▼

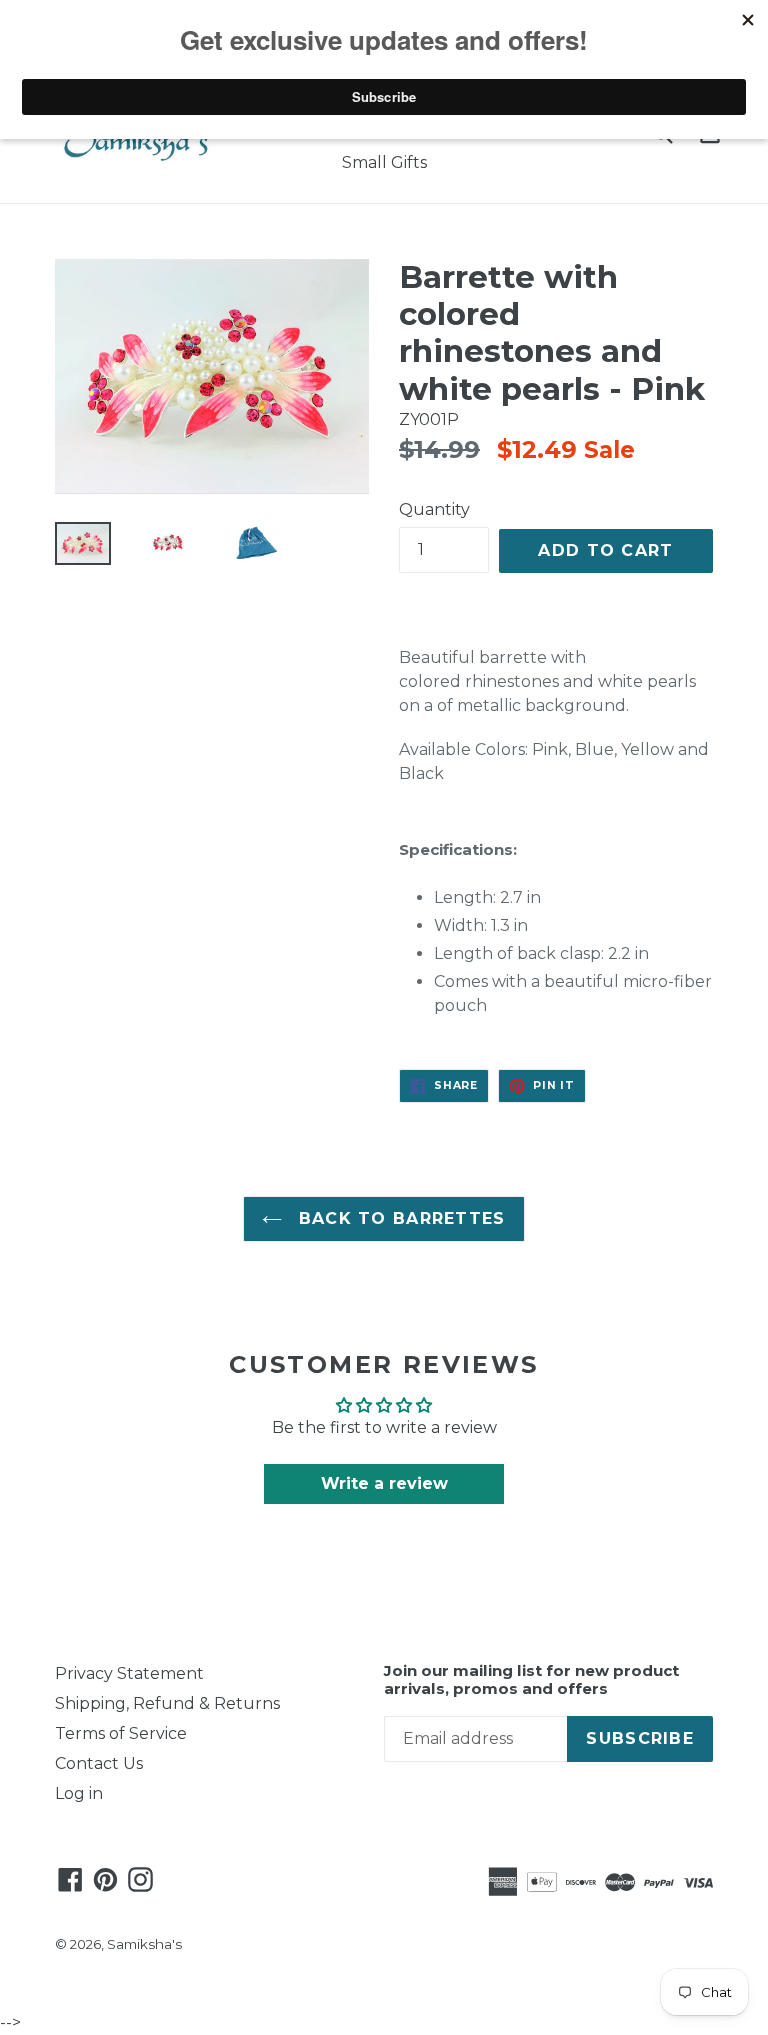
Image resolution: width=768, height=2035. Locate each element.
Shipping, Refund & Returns (167, 1703)
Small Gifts (384, 162)
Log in (79, 1793)
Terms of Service (121, 1733)
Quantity (434, 509)
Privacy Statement (129, 1673)
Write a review (384, 1483)
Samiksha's (144, 1944)
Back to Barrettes (398, 1218)
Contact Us (99, 1763)
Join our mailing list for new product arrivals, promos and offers (531, 1680)
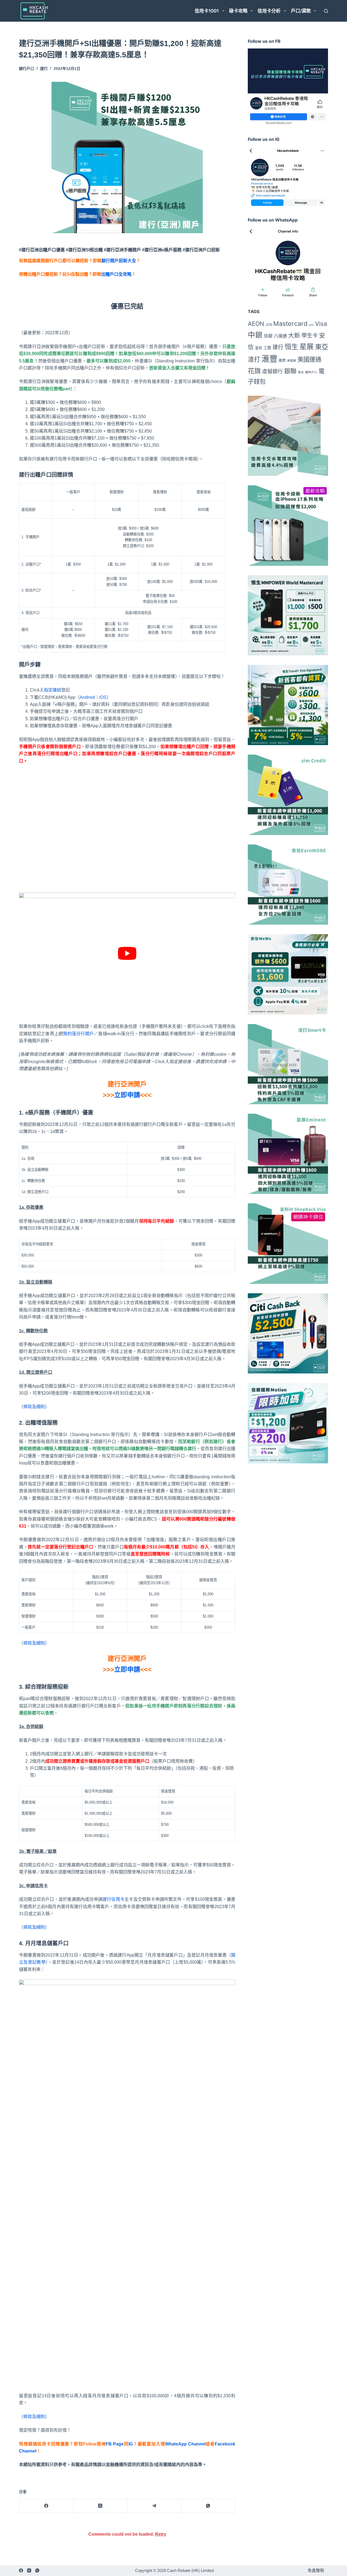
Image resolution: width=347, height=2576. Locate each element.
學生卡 (309, 335)
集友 (301, 372)
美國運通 (309, 359)
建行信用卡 (113, 1899)
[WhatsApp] (208, 2506)
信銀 (268, 336)
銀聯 (290, 371)
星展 (307, 346)
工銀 (267, 347)
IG (130, 2444)
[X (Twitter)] (100, 2506)
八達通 (280, 336)
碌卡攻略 (238, 11)
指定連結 (52, 690)
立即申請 (127, 1095)
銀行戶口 (26, 68)
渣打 (254, 359)
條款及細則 (34, 1406)
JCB (268, 325)
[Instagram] (29, 2570)
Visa (321, 323)
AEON (256, 323)
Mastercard (290, 323)
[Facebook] (46, 2506)
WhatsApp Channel (185, 2444)
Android (87, 697)
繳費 (282, 360)
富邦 (258, 348)
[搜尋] (326, 11)
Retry (160, 2534)
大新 (294, 335)
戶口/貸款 (301, 11)
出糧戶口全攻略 (116, 274)
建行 (44, 68)
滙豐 (269, 358)
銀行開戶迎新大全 (118, 260)
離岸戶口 (311, 372)
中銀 (255, 334)
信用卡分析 (269, 11)
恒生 (291, 347)
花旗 (254, 371)
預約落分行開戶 (78, 1033)
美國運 (291, 360)
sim (311, 325)
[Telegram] (154, 2506)
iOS (103, 697)
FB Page (115, 2444)
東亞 (321, 347)
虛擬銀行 (272, 371)
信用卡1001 (207, 11)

▲

Exercise: Quote each record exactly as it stands, minus the pictures.

Written response:
Image resolution: width=768, height=2035. Locate each element.
Shipping, Refund & Returns (167, 1703)
Small Gifts (384, 162)
Log in (79, 1793)
Terms of Service (121, 1733)
Quantity (434, 509)
Privacy Statement (129, 1673)
Write a review (384, 1483)
Samiksha's (144, 1944)
Back to Barrettes (398, 1218)
Contact Us (99, 1763)
Join our mailing list for new product arrivals, promos and offers (531, 1680)
Image resolution: width=347, height=2576. Locate each element.
學生卡 (309, 335)
集友 (301, 372)
美國運通 (309, 359)
建行信用卡 (113, 1899)
[WhatsApp] (208, 2506)
信銀 (268, 336)
銀聯 (290, 371)
星展 (307, 346)
工銀 (267, 347)
IG (130, 2444)
[X (Twitter)] (100, 2506)
八達通 (280, 336)
碌卡攻略 (238, 11)
指定連結 (52, 690)
立即申請 (127, 1095)
銀行戶口 (26, 68)
渣打 (254, 359)
條款及細則 (34, 1406)
JCB (268, 325)
[Instagram] (29, 2570)
Visa (321, 323)
AEON (256, 323)
Mastercard (290, 323)
[Facebook] (46, 2506)
WhatsApp Channel (185, 2444)
Android (87, 697)
繳費 (282, 360)
富邦 (258, 348)
[搜尋] (326, 11)
Retry (160, 2534)
大新 (294, 335)
戶口/貸款 (301, 11)
出糧戶口全攻略 (116, 274)
建行 (44, 68)
滙豐 (269, 358)
銀行開戶迎新大全 (118, 260)
離岸戶口 (311, 372)
中銀 (255, 334)
信用卡分析 (269, 11)
恒生 (291, 347)
花旗 (254, 371)
預約落分行開戶 (78, 1033)
美國運 (291, 360)
sim (311, 325)
[Telegram] (154, 2506)
iOS (103, 697)
FB Page (115, 2444)
東亞 (321, 347)
虛擬銀行 (272, 371)
信用卡1001 (207, 11)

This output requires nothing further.